Excerpt:
◇ ◇ ◇ ◇ ◇ ◇ ◇

08 — Transaction Isolation Levels

Technical Overview

Transaction isolation levels define the degree to which one transaction can see uncommitted changes from other concurrent transactions. The ANSI SQL-92 standard defined four isolation levels — READ UNCOMMITTED, READ COMMITTED, REPEATABLE READ, and SERIALIZABLE — and characterized them by the anomalies they allow or prevent. In practice, actual implementations using MVCC provide stronger guarantees than ANSI SQL-92 implies, while simultaneously allowing anomalies (like write skew) that the standard did not anticipate.

Understanding isolation levels is critical for building correct concurrent applications. The choice of isolation level is a tradeoff between correctness and performance. Getting it wrong in either direction — choosing too strong an isolation level and serializing all transactions, or too weak and allowing data anomalies — both cause real production incidents.

Prerequisites

Understanding of MVCC (how version chains and snapshots work)
Familiarity with lock-based concurrency (shared and exclusive locks)

◇ ◇ ◇ ◇ ◇ ◇ ◇

Stored data:

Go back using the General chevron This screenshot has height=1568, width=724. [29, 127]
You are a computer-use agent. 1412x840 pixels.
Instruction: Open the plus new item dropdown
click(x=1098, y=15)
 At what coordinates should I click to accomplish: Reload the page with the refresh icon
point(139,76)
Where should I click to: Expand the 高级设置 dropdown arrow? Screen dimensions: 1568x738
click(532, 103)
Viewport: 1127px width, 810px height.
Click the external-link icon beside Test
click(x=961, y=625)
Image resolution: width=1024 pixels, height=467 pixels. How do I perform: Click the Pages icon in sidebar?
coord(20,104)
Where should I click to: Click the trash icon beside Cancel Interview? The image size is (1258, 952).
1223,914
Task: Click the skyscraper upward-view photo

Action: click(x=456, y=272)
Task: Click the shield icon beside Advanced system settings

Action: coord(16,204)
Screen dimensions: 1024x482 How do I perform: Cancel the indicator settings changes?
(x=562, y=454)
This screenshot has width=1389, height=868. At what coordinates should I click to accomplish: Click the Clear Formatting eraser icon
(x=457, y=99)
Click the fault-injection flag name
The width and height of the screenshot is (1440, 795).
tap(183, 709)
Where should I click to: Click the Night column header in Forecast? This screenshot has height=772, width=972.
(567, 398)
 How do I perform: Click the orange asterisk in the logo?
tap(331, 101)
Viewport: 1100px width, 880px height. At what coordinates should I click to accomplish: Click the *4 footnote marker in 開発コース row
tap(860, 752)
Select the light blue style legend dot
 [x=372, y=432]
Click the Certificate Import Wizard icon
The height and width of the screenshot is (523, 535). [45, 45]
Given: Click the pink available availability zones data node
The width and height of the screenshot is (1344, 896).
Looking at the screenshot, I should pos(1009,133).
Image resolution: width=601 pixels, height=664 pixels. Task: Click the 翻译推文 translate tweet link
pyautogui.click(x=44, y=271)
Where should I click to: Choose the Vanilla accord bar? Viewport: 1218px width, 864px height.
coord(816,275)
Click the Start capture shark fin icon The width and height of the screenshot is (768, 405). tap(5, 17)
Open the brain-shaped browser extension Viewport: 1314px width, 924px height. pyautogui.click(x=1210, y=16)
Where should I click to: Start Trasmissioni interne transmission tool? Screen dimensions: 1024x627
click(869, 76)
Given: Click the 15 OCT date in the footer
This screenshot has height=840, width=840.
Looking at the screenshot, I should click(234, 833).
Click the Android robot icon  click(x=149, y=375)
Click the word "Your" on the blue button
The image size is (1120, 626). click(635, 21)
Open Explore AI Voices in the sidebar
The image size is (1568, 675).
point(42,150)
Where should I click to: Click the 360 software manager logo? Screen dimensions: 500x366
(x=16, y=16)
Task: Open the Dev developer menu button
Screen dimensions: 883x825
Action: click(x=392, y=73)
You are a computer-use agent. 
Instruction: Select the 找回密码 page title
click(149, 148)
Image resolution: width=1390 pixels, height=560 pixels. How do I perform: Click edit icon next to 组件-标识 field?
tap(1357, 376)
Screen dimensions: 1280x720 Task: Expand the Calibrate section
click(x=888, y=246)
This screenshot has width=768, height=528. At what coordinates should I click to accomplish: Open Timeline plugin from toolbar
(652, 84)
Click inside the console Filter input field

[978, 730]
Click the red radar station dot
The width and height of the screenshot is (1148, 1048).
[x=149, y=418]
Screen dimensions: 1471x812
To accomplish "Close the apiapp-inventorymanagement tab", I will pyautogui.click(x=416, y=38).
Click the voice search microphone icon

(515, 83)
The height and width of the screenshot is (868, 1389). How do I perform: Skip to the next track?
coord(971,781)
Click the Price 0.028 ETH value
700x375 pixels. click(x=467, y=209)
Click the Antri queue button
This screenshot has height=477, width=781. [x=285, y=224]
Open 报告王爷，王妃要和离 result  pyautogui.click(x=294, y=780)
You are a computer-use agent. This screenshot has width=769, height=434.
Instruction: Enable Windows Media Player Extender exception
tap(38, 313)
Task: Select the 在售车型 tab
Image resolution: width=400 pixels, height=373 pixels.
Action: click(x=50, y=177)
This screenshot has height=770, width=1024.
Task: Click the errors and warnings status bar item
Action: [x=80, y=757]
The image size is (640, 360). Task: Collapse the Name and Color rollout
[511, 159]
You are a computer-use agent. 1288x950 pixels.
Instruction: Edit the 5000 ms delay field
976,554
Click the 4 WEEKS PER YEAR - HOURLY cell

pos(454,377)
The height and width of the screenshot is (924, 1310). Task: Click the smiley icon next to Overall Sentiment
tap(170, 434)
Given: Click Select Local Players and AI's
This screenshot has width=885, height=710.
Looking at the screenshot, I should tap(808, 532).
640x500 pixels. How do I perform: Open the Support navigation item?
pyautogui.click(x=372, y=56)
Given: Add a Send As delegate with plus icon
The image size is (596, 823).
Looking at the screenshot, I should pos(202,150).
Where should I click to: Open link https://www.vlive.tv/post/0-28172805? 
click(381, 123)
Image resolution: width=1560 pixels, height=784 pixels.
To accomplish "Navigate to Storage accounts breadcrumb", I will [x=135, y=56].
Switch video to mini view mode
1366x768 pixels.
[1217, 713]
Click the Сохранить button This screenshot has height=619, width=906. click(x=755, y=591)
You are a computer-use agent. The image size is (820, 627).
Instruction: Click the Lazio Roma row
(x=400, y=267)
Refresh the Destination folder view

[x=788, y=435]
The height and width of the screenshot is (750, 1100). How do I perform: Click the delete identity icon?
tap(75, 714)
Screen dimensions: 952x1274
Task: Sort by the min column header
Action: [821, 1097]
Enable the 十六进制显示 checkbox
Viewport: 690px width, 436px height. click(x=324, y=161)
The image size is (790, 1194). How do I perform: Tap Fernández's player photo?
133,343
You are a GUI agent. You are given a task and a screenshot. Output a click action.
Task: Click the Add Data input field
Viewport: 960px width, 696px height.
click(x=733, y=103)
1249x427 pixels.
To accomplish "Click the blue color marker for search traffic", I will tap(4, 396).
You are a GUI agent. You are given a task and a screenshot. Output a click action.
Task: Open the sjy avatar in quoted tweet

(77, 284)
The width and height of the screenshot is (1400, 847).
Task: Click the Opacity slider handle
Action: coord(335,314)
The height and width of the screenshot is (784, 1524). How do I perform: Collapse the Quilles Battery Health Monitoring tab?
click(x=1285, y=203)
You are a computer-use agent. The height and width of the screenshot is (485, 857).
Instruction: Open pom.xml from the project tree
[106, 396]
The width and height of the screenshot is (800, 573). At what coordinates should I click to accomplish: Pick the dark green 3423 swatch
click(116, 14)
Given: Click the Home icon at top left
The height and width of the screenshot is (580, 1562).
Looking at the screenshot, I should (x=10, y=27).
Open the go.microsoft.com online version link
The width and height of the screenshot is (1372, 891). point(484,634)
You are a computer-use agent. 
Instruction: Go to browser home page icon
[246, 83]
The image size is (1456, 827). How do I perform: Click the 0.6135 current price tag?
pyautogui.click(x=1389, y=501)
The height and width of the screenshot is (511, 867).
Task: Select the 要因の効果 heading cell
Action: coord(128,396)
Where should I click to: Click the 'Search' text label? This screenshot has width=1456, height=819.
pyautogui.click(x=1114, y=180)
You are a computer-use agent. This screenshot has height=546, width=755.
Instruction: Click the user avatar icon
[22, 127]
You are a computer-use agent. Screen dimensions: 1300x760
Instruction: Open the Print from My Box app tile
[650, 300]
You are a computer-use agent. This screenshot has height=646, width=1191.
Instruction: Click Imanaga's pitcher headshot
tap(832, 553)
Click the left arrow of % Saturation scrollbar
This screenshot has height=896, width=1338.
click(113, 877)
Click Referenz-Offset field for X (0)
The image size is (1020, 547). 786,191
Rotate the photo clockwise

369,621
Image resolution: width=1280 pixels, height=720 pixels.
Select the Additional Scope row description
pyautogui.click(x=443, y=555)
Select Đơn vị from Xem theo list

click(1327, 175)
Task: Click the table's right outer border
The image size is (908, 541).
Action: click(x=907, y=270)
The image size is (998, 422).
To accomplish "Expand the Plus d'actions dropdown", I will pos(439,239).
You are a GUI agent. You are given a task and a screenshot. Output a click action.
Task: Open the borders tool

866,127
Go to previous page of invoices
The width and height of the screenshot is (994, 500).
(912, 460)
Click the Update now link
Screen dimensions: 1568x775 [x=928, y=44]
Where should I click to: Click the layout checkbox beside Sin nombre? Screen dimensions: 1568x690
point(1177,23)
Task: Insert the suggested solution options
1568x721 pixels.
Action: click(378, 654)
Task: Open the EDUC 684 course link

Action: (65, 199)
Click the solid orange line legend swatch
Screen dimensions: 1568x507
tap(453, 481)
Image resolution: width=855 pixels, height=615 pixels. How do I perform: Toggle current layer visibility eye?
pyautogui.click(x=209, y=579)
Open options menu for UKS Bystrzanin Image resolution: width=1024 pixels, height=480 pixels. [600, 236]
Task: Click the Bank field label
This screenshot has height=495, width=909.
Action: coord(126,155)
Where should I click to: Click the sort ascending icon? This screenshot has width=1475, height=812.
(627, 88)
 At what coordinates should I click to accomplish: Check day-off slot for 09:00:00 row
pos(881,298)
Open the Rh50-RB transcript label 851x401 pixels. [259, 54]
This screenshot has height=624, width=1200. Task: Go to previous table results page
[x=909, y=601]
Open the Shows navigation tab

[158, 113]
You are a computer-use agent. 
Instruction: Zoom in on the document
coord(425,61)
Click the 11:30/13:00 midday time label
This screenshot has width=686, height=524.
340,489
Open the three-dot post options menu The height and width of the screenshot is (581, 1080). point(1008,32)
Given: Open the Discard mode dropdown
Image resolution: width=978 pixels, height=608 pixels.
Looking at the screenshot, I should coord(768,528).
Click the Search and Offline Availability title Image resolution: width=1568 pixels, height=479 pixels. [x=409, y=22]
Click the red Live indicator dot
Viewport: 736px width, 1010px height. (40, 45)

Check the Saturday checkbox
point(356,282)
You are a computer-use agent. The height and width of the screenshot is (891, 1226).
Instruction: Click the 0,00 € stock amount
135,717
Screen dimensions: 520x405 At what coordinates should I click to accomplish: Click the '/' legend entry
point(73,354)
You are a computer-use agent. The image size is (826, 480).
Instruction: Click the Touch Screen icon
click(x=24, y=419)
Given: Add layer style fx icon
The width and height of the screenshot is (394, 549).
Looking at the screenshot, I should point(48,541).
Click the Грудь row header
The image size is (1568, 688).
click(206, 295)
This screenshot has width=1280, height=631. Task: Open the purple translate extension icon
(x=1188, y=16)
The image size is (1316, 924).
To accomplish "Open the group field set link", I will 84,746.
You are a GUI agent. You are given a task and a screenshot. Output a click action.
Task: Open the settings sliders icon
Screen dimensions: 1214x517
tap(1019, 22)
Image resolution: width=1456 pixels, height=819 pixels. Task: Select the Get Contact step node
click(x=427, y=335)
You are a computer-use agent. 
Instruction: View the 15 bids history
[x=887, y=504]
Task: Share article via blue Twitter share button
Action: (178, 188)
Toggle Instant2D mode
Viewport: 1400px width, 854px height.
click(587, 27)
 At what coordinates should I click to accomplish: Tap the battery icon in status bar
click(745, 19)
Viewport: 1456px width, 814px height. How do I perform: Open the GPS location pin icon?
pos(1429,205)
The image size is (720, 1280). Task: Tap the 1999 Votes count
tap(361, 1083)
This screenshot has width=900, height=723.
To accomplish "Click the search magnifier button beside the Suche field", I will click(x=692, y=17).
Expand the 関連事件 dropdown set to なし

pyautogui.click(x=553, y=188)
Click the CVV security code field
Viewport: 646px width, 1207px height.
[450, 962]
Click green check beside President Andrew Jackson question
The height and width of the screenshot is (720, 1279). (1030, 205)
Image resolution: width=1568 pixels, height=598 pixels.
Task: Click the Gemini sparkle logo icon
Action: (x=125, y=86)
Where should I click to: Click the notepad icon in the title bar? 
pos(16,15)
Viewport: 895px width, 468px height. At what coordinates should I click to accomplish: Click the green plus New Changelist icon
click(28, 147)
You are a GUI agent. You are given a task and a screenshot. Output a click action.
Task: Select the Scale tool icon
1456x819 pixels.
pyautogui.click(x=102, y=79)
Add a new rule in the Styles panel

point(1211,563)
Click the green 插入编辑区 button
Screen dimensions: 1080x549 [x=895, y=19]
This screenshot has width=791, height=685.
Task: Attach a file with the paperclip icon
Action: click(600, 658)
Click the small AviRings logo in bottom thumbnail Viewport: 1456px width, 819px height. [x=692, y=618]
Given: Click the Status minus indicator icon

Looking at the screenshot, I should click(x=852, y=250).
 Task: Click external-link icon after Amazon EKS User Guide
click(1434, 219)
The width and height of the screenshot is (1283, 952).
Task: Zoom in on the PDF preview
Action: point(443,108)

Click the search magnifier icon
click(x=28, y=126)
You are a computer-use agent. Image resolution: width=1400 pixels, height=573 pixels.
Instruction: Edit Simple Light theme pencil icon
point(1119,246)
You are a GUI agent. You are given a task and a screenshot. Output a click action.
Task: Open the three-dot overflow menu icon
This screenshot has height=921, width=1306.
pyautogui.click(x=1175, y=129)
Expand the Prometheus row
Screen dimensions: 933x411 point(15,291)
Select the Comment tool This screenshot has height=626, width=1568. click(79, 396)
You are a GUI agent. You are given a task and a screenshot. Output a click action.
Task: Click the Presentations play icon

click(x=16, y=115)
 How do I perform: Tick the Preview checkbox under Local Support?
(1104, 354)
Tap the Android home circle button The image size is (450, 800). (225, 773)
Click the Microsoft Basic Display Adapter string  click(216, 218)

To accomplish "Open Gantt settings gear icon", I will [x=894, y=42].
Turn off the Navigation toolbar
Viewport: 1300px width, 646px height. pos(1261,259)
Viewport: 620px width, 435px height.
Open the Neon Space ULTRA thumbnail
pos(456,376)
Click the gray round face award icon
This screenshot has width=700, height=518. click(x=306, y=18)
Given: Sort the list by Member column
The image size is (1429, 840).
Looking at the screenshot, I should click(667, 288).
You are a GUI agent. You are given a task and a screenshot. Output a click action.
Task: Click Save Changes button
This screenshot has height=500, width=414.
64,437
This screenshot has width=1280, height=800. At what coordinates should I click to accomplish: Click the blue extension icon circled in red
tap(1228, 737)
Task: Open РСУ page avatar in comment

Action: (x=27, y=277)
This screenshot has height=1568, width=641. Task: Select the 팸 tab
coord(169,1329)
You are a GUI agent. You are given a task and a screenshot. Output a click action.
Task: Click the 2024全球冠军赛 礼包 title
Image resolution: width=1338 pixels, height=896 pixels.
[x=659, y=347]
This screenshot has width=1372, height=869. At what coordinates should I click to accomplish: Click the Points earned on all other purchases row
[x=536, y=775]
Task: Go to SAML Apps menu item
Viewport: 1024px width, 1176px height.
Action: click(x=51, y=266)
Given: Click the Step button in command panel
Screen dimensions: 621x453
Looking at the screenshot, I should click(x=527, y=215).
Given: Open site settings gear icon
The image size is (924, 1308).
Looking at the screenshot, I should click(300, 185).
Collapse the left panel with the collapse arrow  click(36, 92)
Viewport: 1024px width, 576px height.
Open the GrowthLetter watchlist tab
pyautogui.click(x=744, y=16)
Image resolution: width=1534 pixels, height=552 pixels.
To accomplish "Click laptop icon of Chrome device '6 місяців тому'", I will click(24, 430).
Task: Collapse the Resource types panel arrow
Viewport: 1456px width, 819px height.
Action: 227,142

◇ ◇ ◇ ◇ ◇ ◇ ◇

Exercise instructions:
- A) In the isolation levels overview, how many isolation levels did the ANSI SQL-92 standard define?
- B) Decide whether each statement agrees with the isolation levels overview. Answer yes or no, and quote the words from the overview that decide it.
(i) Picking an isolation level means trading correctness against performance.
(ii) The ANSI SQL-92 standard anticipated write skew.
(iii) Familiarity with lock-based concurrency is listed as a prerequisite.
- C) Carry on the isolation levels overview from the point where it stops.
None of this work uses the lines.

Results of the tasks:
- A) Four: READ UNCOMMITTED, READ COMMITTED, REPEATABLE READ, and SERIALIZABLE.

- B)
(i) Yes: "The choice of isolation level is a tradeoff between correctness and performance."
(ii) No: "allowing anomalies (like write skew) that the standard did not anticipate"
(iii) Yes: "Familiarity with lock-based concurrency (shared and exclusive locks)"

- C)
Knowledge of transaction commit/abort semantics
Basic understanding of concurrent programming and race conditions

Core Content

ANSI SQL Isolation Levels and Anomalies

The ANSI SQL-92 standard defines isolation levels by the anomalies they prevent:

Isolation Level	Dirty Read	Non-Repeatable Read	Phantom Read	Write Skew	Lost Update
READ UNCOMMITTED	Allowed	Allowed	Allowed	Allowed	Allowed
READ COMMITTED	Prevented	Allowed	Allowed	Allowed	Allowed
REPEATABLE READ	Prevented	Prevented	Allowed*	Allowed**	Prevented
SERIALIZABLE	Prevented	Prevented	Prevented	Prevented	Prevented

PostgreSQL REPEATABLE READ prevents phantom reads (stronger than ANSI requires, due to snapshot semantics) *Write skew is not in the ANSI SQL-92 standard; it was identified later as an anomaly allowed by snapshot isolation

Anomaly Definitions

Dirty Read: Transaction T2 reads a row written by T1 that has not yet committed. If T1 aborts, T2 has read data that never existed.

T1: UPDATE accounts SET balance = balance - 100 WHERE id=1;  -- not committed
T2: SELECT balance FROM accounts WHERE id=1;                  -- sees T1's uncommitted change
T1: ROLLBACK;
T2 has now acted on a balance that was never real.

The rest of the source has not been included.